How to Begin and End a Student Research Paper, Part 1

Since I have been teaching cultural anthropology online, I have graded a lot of papers at all levels of quality. For papers that land in the B to C area, I have noticed some common pitfalls that can be fixed if the student knew more about the research paper format. Two of the sticking points for the student new to research paper writing are the introduction and conclusion. In this post, I will go over the mistakes that students make in these sections, explain their purposes, and in the next post, give a non-academic model of how a writer can introduce and conclude a paper.

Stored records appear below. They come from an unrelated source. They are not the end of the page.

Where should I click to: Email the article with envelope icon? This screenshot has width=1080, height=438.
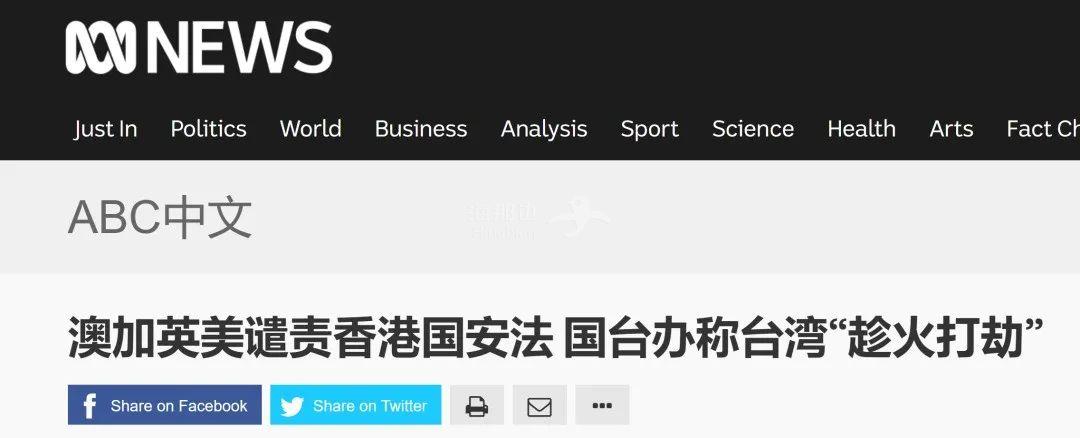click(539, 405)
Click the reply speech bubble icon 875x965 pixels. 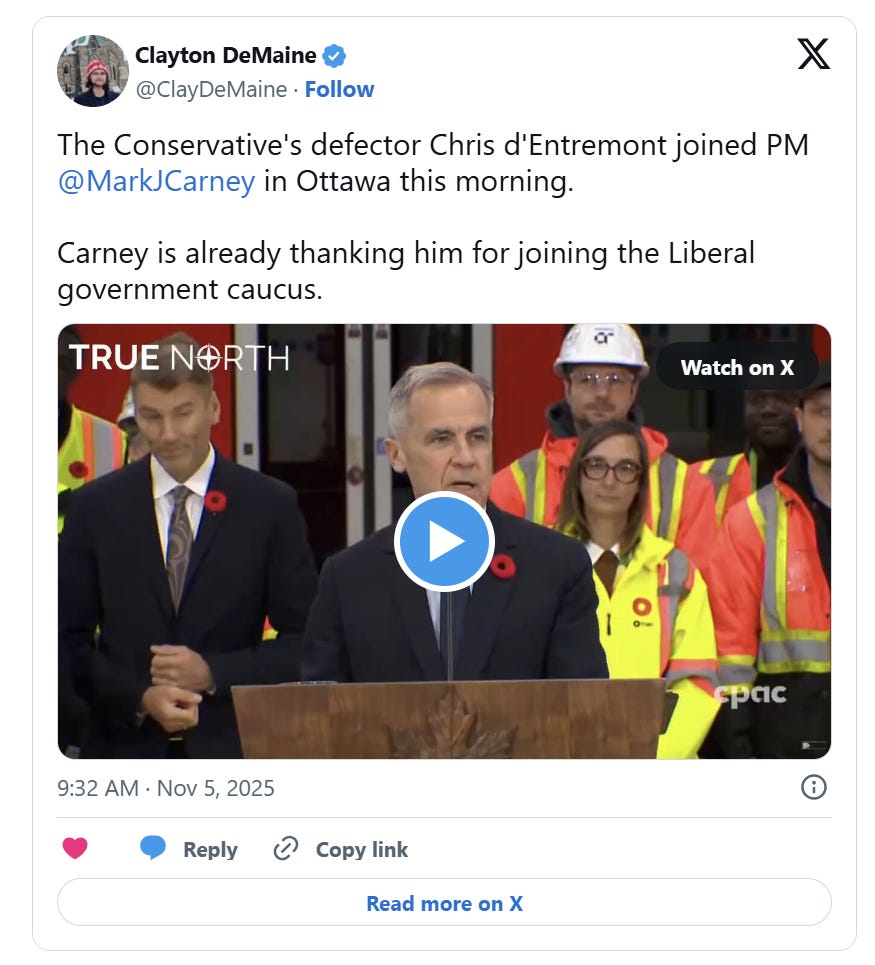click(x=153, y=847)
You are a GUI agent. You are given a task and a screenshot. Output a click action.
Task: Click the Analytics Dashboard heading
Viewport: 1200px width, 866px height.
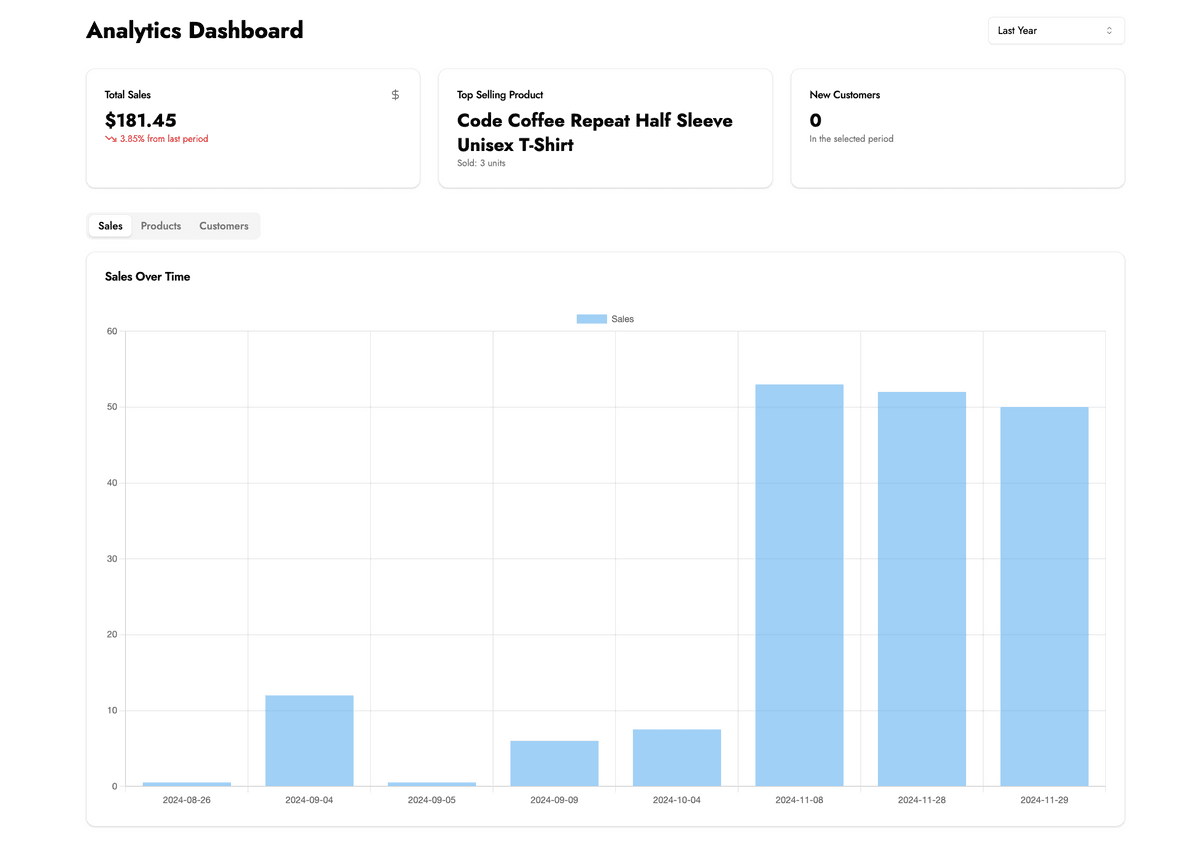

Problems with the introduction and conclusion can be categorized as being either too short or too long. In the former case, it seems the student just does not know what to put there. Maybe the research is not done yet so the student does not have a point in mind. Sometimes, a student will write  just the thesis statement in the introduction before moving on to the body paragraphs. Having run out of things to say by the conclusion, the student leaves a vague sentence about the topic. Maybe the student leaves the conclusion out entirely. In the case of too much text, a student might cram everything he or she has found into the introduction, leaving the body paragraphs empty.  The conclusion sometimes will be a philosophical tangent that springboards off of the body paragraphs to parts unknown. (The introduction could also be where random musings take place, but there tends to be more focus there).

The right way to craft an introduction is actually easy to do once one knows what the purpose of these paragraphs. The introduction gently eases the reader into the argument. It is like the steps of a hot tub that let the bather get used to the temperature a foot at a time. The first thing the student should do is to make sure the hot tub is already there for the reader! This bad metaphor means that the student knows what his or her main point is going to be before starting the paper. With a goal in mind, a common way to do this via writing is to move from the general to the specific, ending with the thesis statement that declares what this paper will tell the reader. For a paper about rites of passage in the Balinese and Maori cultures, for example, the introduction could start with a few lines on what rites of passage are and why they are important to study. The next step is to mention the Balinese and Maori cultures as the subjects of this particular look at rites of passage. The last part of the introduction is the thesis that states the purpose of the paper and the point it will show: “This paper will examine rites of passage in the Balinese and Maori cultures and show that…” Of course, seasoned writers will use their cleverness to give their paper more style, but at the basic level, this is what an introduction needs.

Similar steps can be used to write a good conclusion. In a way the introduction and conclusion are similar, but they are also mirror images. The conclusion eases the reader out of the paper-slash-hot tub and back into the real world. The first sentence states the main point: “In conclusion, the Balinese and Maori rites of passage….” From there, the main supporting evidence is given again. The last line is the most general, briefly bringing the discussion back to rites of passage as a whole. The conclusion’s conclusion mirrors the introduction’s introduction. Here is an outline of the basic parts of a research paper:

  • Introduction
  1. General Topic
  2. Preview of Subjects
  3. Thesis Statement


  • Body paragraphs which may be the topic of another post.


  • Conclusion
  1. Thesis Statement
  2. Review of Subjects
  3. Concluding Point


There are two main reasons why I think students do not follow this plan in their paper, even when they know it. One is that it feels awkward to keep belaboring the same points repeatedly. In a three page rough draft, it seems wrong to say the same points in the first paragraph, again on the next page, and one more time on the third page. The second reason is that there are no good models of this format outside of academic journal articles. I ask students to model their paper’s organization on the academic sources that they find, but frankly, professional papers can be a pain to read. I searched my brain extensively for something non-academic that I can use to show students how a research paper is structured, and I found one:

The World’s Wildest Police Videos series

Yes! Join me next time for an analysis of one of the episodes to see how it follows the research paper format.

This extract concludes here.